Our guide to plays and musicals coming to New York stages and a few last-chance picks of shows that are about to close. Our reviews of open shows are at nytimes.com/reviews/theater.
Previews & Openings
‘IN THE GREEN’ at the Claire Tow Theater (in previews; opens on June 27). The life of Hildegarde von Bingen, medieval saint, scholar, composer and playwright, is too capacious for most musicals. So in this LCT3 show, the actress and songwriter Grace McLean and the director Lee Sunday Evans sensibly concentrate on just one episode: her relationship with Jutta, the visionary to whom she professed.
‘MOSCOW MOSCOW MOSCOW MOSCOW MOSCOW MOSCOW’ at the Susan & Ronald Frankel Theater at the Robert W. Wilson MCC Theater Space (previews start on June 26; opens on July 18). Olga, Masha and Irina are not living their best lives. But at the dawn of 1900s Russia, what did you expect? Halley Feiffer, already a specialist in unhappiness and delusion, especially as experienced by women, offers her version of Chekhov’s “Three Sisters.” Her longtime collaborator, Trip Cullman, directs a cast that includes Tavi Gevinson, Rebecca Henderson and Chris Perfetti.
‘WE’RE ONLY ALIVE FOR A SHORT AMOUNT OF TIME’ at the Public Theater (in previews; opens on June 27). In many of David Cale’s plays, characters change their lives or their lives are changed for them. In this new piece, a solo autobiographical play with music (Cale wrote the songs with Matthew Dean Marsh), he charts his own adolescence and the catastrophe that shaped him. Robert Falls directs.
‘WORKING: A MUSICAL’ at New York City Center (performances start on June 26). Workers of the city, unite and consider spending your leisure time at this Encores! Off-Center revival of the Stephen Schwartz and Nina Faso adaptation of the Studs Terkel book about the United States and its laborers. Anne Kauffman directs a cast that includes Helen Hunt, Christopher Jackson, Javier Muñoz and Tracie Thoms. Lin-Manuel Miranda supplies two new songs.
‘ALL MY SONS’ at the American Airlines Theater (closes on June 30). Nominated for three Tony Awards, this wrenching revival of Arthur Miller’s tragedy of a corrupted American family ends its run. Jesse Green praised Annette Bening’s Kate, “the show’s emotional center and endless mystery,” though he felt that Jack O’Brien’s production “does not make a resonant case for the drama today.”
‘HILLARY AND CLINTON’ at the Golden Theater (closes on June 23). This Lucas Hnath play, a meditation on the 2008 primaries, starring Laurie Metcalf as a variation on Hillary Clinton, ends its Broadway term.
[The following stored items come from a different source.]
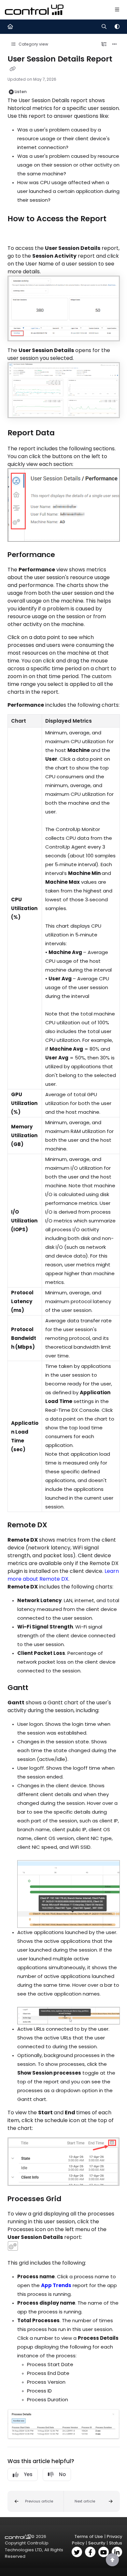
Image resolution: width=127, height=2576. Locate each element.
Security (96, 2543)
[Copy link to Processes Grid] (71, 2199)
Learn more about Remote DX (63, 1575)
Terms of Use (89, 2536)
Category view (33, 44)
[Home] (34, 10)
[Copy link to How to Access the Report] (17, 233)
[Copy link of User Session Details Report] (12, 68)
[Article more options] (114, 44)
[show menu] (117, 10)
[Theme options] (117, 26)
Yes (28, 2474)
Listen (21, 91)
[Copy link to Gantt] (38, 1688)
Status (115, 2543)
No (62, 2474)
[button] (35, 2501)
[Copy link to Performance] (65, 555)
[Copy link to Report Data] (65, 433)
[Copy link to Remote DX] (57, 1525)
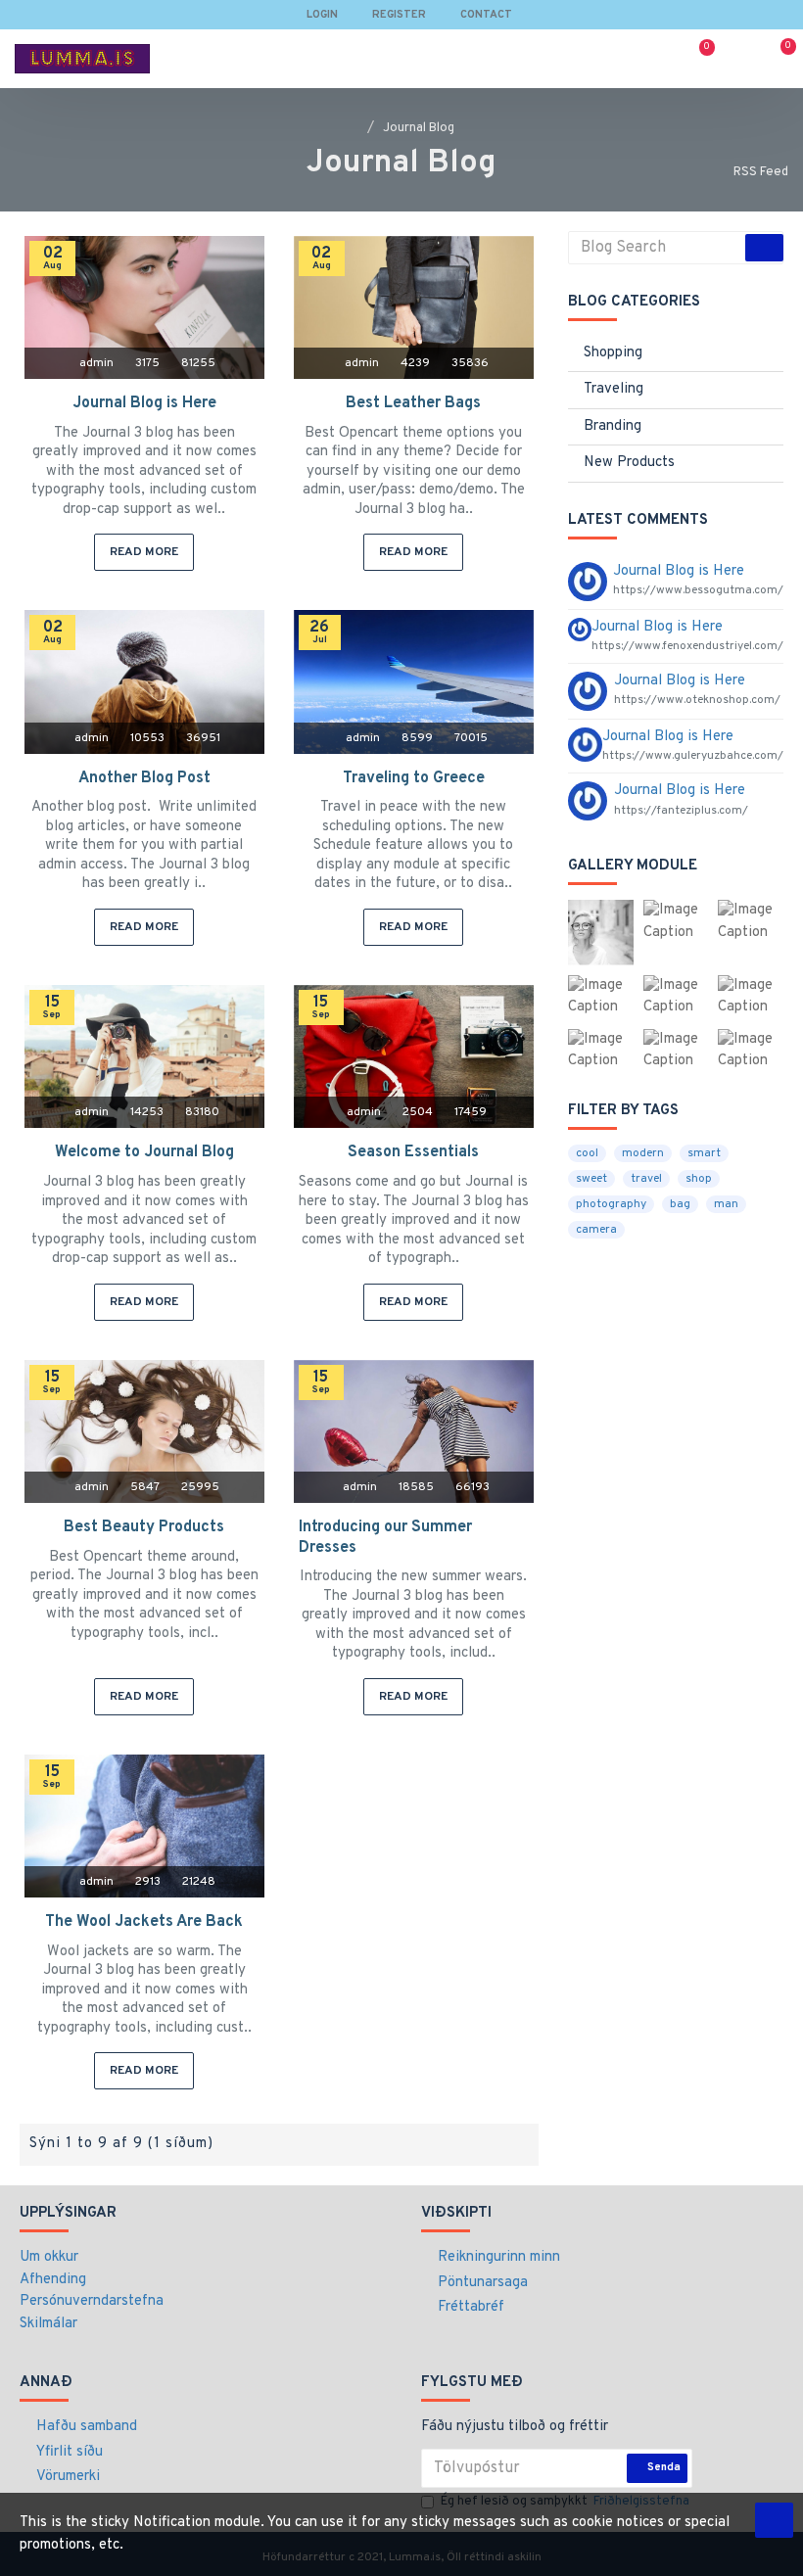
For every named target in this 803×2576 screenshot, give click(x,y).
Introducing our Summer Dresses (385, 1538)
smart (704, 1153)
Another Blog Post (144, 778)
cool (587, 1153)
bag (680, 1204)
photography (611, 1204)
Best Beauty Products (144, 1527)
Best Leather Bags (413, 403)
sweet (591, 1179)
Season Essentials (413, 1152)
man (726, 1204)
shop (698, 1179)
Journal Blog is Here (144, 403)
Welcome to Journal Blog (144, 1152)
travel (646, 1179)
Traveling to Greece (414, 778)
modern (643, 1153)
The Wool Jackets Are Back (144, 1922)
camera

Ben Brantley wrote that Hnath’s play, directed by Joe Mantello, “invites us to look” at its protagonist “with the easy familiarity with which we might regard someone living next door, or in our own family.”
‘KISS ME, KATE’ at Studio 54 (closes on June 30). Cole Porter’s too-darn-hot musical, revived by Scott Ellis for the Roundabout Theater Company, cools down. While some had worried that the musical, Cole Porter’s riff on “The Taming of the Shrew,” and its sexual politics might be outdated, Jesse Green found the show, which stars Kelli O’Hara, “still speaking to us — or better yet, singing — from the not so buried past.”
THE SEAN O’CASEY SEASON at the Irish Repertory Theater (closes on June 22). The Irish Repertory’s production of O’Casey’s Dublin trilogy — “The Shadow of a Gunman,” “Juno and the Paycock” and “The Plough and the Stars” — leaves the tenement. Reviewing “The Plough,” Elisabeth Vincentelli wrote that it “illustrates the company’s approach at its most successful: It’s hard not to be swept away by such a good yarn.”
‘OCTET’ at the Pershing Square Signature Center (closes on June 30). Dave Malloy’s a cappella opera about people in the throes of internet addiction, which is pretty much all of us, logs off. Ben Brantley called this musical, directed by Annie Tippe, “the most original and topical” of the year, writing that “you’ll feel reassured, alarmed, enlightened and truly thrilled by what you hear.”